Much to be gleaned from data
Mike Morris, a Department of Human Services manager for the state Addictions and Mental Health Division, said the data might contain all sorts of lessons yet to be learned.
For instance, Tuality Forest Grove Hospital reported a higher than average rate for use of seclusion. But Tuality runs a geriatric psychiatric program for treating the elderly, some of whom might be suffering aggressive dementia, Morris said.
“This is a start for us talking about one way to look at hospitals and the services they provide,” Morris said.
Hospital officials say that if similar numbers were collected just a few years ago they would have shown significantly higher rates of restraint and seclusion.
Robin Henderson, director of behavioral health at St. Charles Medical Center in Bend, said that five years ago her hospital’s seclusion room was always in use. In the last three years, Henderson said, St. Charles has almost completely eliminated the need for restraint and seclusion.
Reporting their seclusion and restraint data has forced hospitals to overcome a long-standing taboo, Henderson said. And it will be helpful, she said.

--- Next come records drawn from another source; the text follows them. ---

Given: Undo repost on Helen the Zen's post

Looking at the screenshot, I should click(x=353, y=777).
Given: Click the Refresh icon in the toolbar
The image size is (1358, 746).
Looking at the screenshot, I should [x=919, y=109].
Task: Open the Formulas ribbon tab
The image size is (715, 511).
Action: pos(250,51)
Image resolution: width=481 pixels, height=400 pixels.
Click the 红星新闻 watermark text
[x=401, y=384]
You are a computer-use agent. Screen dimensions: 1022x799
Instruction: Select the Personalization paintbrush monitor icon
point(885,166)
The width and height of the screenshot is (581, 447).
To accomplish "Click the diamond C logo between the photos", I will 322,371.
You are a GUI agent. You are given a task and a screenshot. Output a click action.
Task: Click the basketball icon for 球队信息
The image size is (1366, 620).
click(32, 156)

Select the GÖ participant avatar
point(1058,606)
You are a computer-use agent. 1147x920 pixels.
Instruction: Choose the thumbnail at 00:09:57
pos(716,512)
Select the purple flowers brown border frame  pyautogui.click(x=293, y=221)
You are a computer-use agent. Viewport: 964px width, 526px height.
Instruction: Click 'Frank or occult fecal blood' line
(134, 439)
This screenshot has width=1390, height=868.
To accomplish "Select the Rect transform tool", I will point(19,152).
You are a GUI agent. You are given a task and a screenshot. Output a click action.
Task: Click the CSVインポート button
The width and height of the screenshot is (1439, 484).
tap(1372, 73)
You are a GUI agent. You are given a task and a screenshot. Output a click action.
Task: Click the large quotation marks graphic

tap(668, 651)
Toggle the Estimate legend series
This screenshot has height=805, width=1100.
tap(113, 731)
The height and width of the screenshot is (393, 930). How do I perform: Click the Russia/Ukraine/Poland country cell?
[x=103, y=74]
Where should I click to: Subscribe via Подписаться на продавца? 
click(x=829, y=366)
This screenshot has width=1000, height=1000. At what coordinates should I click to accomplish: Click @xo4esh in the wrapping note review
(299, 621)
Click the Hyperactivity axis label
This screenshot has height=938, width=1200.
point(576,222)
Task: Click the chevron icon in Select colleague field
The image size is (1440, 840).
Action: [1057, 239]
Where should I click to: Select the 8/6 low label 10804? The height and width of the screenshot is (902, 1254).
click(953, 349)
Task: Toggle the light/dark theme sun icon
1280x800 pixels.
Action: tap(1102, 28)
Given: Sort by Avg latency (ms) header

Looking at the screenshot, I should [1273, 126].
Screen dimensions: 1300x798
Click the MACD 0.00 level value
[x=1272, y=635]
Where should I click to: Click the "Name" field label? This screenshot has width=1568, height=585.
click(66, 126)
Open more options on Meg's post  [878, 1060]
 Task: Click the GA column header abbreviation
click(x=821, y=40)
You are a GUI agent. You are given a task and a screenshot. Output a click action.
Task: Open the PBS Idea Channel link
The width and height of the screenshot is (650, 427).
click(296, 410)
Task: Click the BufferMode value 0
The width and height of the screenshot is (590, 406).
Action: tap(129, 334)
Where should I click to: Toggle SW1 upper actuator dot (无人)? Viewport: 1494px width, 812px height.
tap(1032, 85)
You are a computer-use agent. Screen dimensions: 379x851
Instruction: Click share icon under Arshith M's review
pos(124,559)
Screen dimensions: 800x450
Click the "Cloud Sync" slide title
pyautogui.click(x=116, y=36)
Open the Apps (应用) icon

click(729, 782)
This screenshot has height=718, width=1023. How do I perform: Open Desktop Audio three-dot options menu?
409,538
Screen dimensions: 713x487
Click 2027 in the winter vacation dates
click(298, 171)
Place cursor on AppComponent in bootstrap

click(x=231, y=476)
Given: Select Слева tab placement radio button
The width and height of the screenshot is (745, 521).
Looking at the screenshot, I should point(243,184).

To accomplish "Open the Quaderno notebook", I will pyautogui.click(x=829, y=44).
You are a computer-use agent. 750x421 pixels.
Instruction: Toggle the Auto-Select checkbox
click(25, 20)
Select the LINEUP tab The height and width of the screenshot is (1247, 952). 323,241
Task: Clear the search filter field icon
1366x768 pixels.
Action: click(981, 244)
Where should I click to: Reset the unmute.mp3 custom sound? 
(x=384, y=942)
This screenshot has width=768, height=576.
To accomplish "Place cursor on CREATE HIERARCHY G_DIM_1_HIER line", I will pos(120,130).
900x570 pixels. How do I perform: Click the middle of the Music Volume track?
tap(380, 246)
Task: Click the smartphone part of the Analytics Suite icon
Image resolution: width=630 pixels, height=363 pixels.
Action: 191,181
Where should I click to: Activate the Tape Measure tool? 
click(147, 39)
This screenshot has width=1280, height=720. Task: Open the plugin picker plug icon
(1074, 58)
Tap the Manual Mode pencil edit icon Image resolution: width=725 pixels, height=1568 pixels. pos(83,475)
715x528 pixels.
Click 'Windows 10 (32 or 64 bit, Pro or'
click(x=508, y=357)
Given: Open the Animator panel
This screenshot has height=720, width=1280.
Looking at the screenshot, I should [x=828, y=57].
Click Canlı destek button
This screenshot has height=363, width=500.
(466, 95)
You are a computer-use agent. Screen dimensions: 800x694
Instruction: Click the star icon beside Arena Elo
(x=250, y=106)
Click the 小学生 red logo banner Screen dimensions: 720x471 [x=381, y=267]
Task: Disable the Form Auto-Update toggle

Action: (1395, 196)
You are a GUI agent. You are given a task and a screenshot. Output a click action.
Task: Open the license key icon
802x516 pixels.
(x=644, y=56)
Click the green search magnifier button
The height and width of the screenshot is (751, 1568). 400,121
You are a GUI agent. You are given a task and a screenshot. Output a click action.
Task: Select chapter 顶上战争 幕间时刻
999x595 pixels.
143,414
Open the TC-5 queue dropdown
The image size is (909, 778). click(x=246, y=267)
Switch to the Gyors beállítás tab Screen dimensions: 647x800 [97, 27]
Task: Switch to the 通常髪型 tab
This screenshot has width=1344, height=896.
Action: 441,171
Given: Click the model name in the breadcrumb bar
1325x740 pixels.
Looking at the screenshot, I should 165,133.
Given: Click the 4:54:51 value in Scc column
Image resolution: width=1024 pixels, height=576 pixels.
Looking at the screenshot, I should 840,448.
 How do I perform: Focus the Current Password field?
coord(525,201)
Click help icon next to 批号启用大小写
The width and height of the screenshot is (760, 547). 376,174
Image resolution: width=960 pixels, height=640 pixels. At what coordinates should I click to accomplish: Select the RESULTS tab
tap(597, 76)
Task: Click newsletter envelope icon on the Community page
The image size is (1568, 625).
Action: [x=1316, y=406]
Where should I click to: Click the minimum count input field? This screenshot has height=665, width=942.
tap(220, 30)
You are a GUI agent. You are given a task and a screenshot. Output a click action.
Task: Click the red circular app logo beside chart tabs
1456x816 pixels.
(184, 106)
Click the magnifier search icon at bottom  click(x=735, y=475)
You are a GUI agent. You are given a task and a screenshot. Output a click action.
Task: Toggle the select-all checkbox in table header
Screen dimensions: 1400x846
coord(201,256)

“We have to go back and really talk among each other about what models are working and what models aren’t,” Henderson said. “This has not been the safest thing to talk about. There are not a lot of venues where we can go out and share high-risk data.”
Child, of the Mental Health America of Oregon, was secluded at the now-closed Woodland Park Hospital in Northeast Portland years ago. She said making psychiatric data public could help mental health patients avoid trauma – the trauma she said that often accompanies the aftermath of a hospital stay.
“What’s happened in the past is people have a bad experience and they complain as individuals, which means hospitals bring in attorneys and risk-management folks, so it makes it feel like it’s very personal,” Child said. “This at least gives you a chance to look at it with a different lens.”
Jason Renaud, another longtime Portland activist on mental health issues, said release of the new data represented a victory of sorts for mental health advocates.
“This required abundant public oversight, but we have had nothing up until this point,” Renaud said of seclusion and restraint. “It’s not part of the happy story of hospitals.”